The nave comprises three bays with a 3-light stepped lancet window and a 2-light foiled window to the south. The large south porch has pointed-arch inner and outer doorways of two simple chamfered orders, a pierced embattled parapet, gargoyles, and buttresses. The outer doors are good 17th-century examples with dog gates. The interior is benched on a flagstone floor and contains a foiled niche for a figure and slighted remains of a stoup. A fine fan-vault with a square central pendant covers the interior, and the inner door is ribbed and studded with scrolly iron strap hinges and an early lock.
The north aisle is of four bays dating to the 16th century, with a pierced-embattled parapet, gargoyles, pinnacles, and buttresses. It features 4-light windows with depressed-arch heads and rich tracery, and a narrow north doorway to the third bay from the east.
The two-bay chancel has triple-lancet windows with plate tracery, above which are 2 quatrefoils and a septfoil. A 16th or 17th-century two-light square-headed window has been added to the south. The broad east window is of five lights with simple stepped lancets. Large buttresses with stepped offsets support the chancel walls, and a rood-stair turret is present.
The plastered interior stands on flagstone floors, with two 17th-century memorials on the chancel floor. The nave has a ribbed keel-shaped roof with coloured bosses; the chancel has a wagon roof with exposed ribs. The aisle roof is panelled with carved bosses and a stout timber floor to the ringing chamber. The north arcade comprises four bays with piers of four-clustered shafts with continuous foliate capitals, and four-centred arches. A lofty panelled chancel arch rises above, and a fairly simple tower arch of two moulded orders provides access to the tower.
A moulded doorway leads to the tower stair-turret, which has a ribbed and studded door. A Norman font survives, comprising a square bowl on a large central shaft with four smaller flanking shafts; the bowl is carved with dragon figures and a dove, and features a Jacobean tester. Jacobean work also includes a tower screen with turned balusters and two chairs. A late 17th or early 18th-century pulpit is present. Upper and lower entrances to the former rood loft remain, with stairs, and a hagioscope is visible.
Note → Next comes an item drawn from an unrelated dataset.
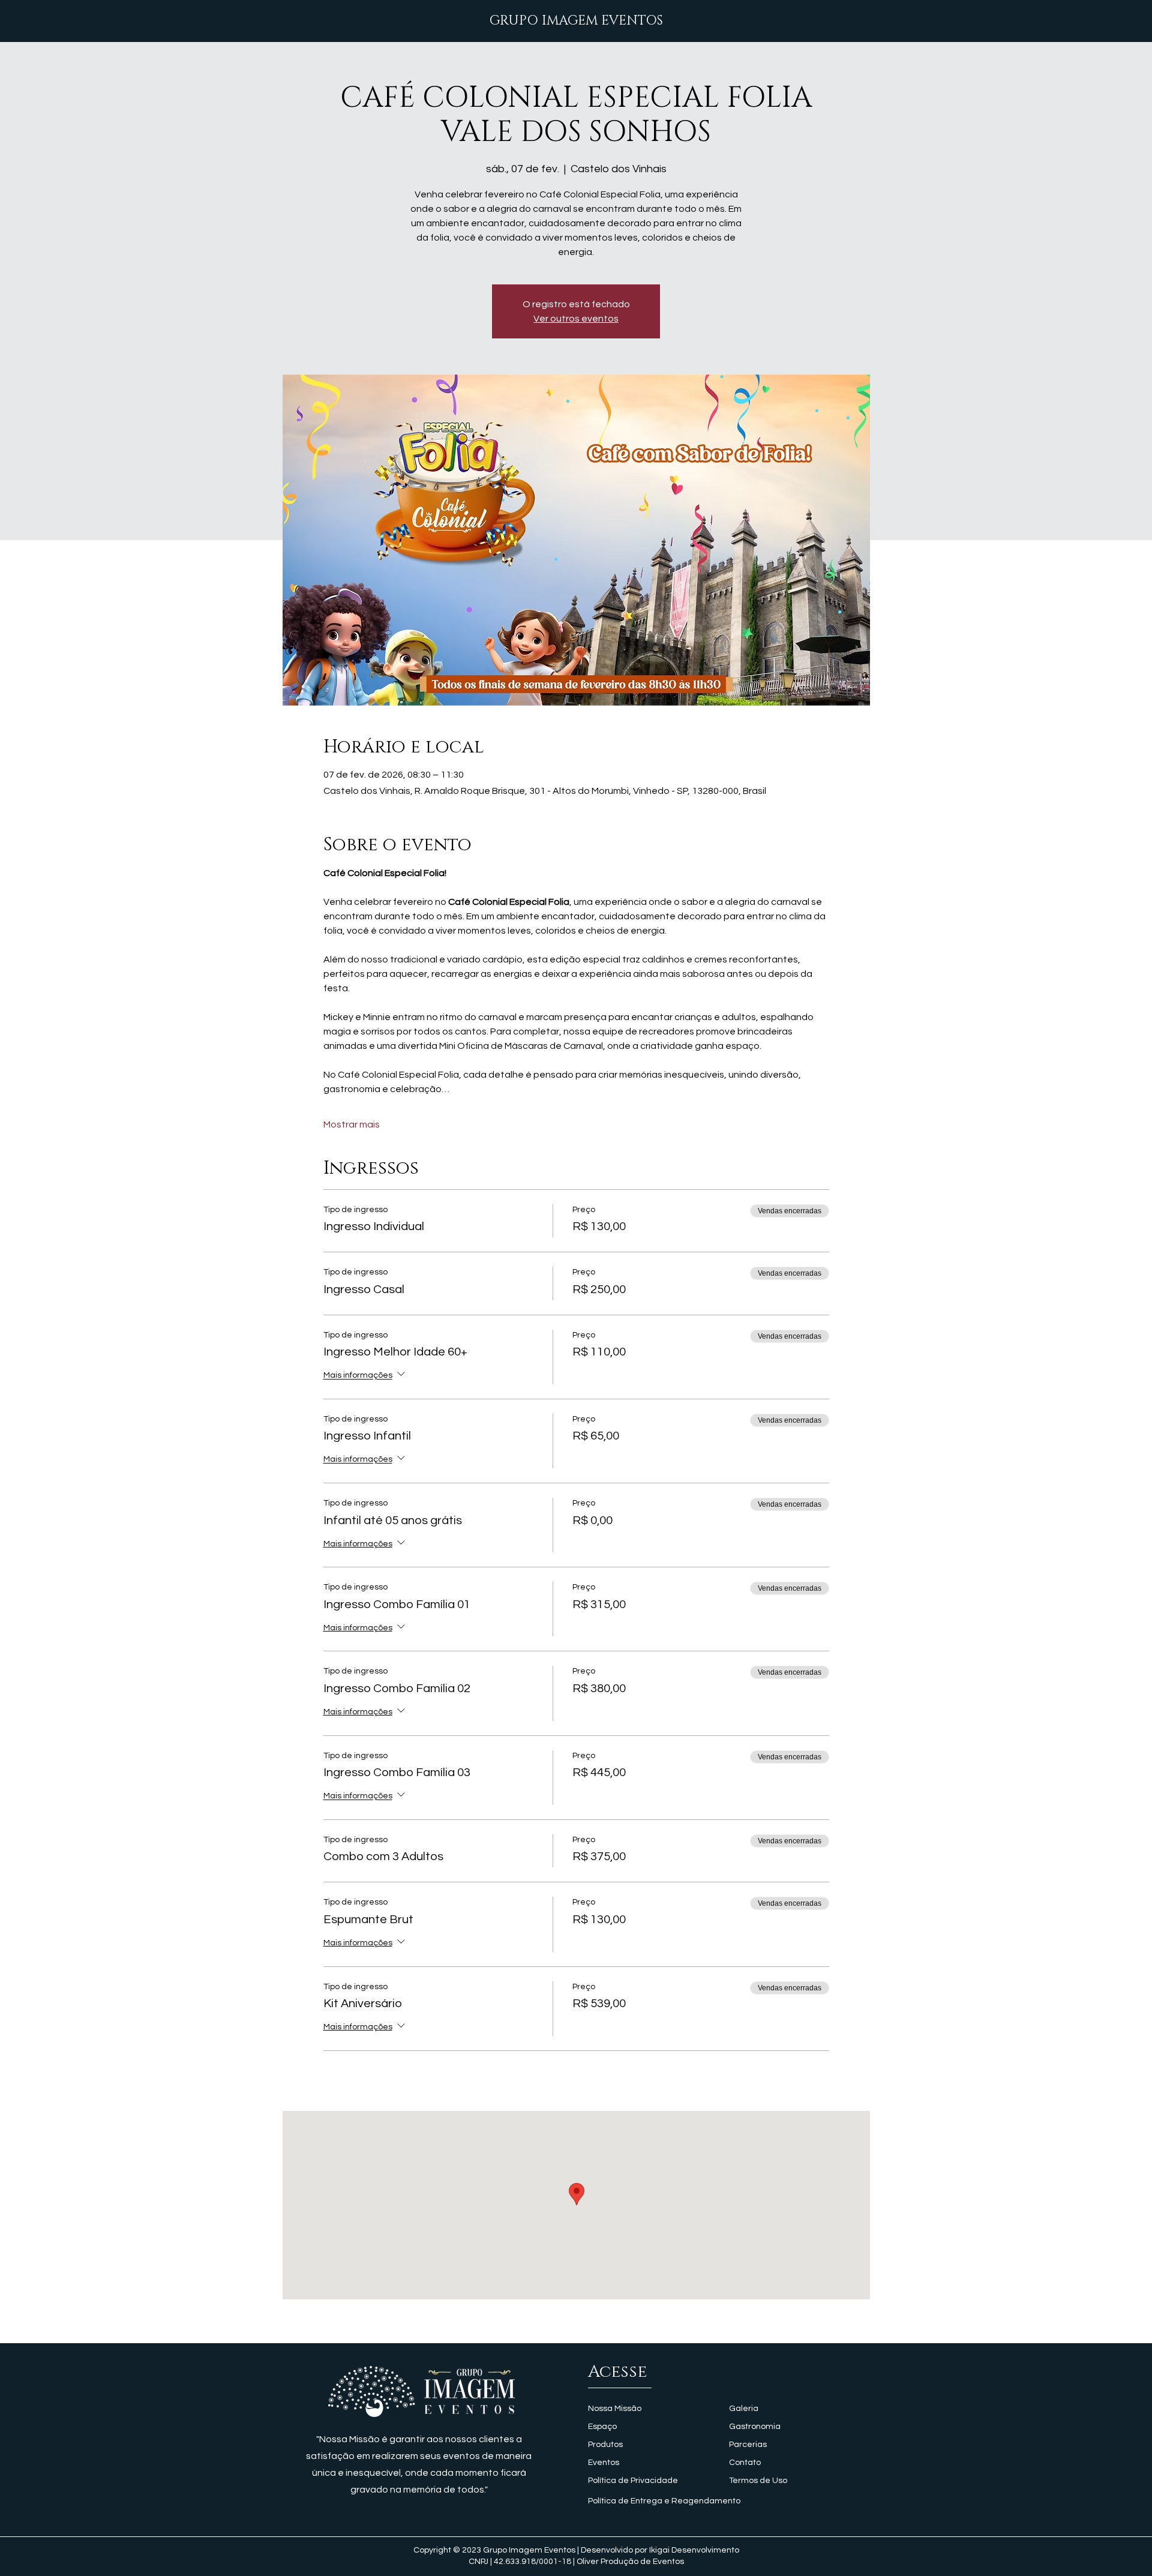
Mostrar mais (351, 1124)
A 15th-century rood screen has square-headed panels with simple tracery and paired central doors; the cornice to the east survives, and much of the original painted decoration remains. Little carved figures against the wall plate over the roof-loft stairway are connected by fretwork indicating the width of the musicians' gallery. Notable 13th-century sedilia comprise three seats with cusped arches on slender columns and round-backed seats with arcading. The piscina is particularly noteworthy, featuring flanking arcading of blank niches. A Jacobean altar table stands adjacent to a medieval sarcophagus.
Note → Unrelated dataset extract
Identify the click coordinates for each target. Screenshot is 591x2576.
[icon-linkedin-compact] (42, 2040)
A set of 15th-century pews with carved traceried bench ends survives, along with a small medieval chest. A small cased 19th-century organ remains in the church. Fragments of royal arms under the tower and a brass memorial to the Fallen of the Great War are present. Fragments of medieval stained glass survive in the chancel, along with remains of small glazed tiles on the chancel floor, thought to originate from Muchelney Abbey.
Five bells hang in the tower: two are of pre-Reformation date, and three are 17th-century. One of the later bells was cast in Bristol and one in Taunton.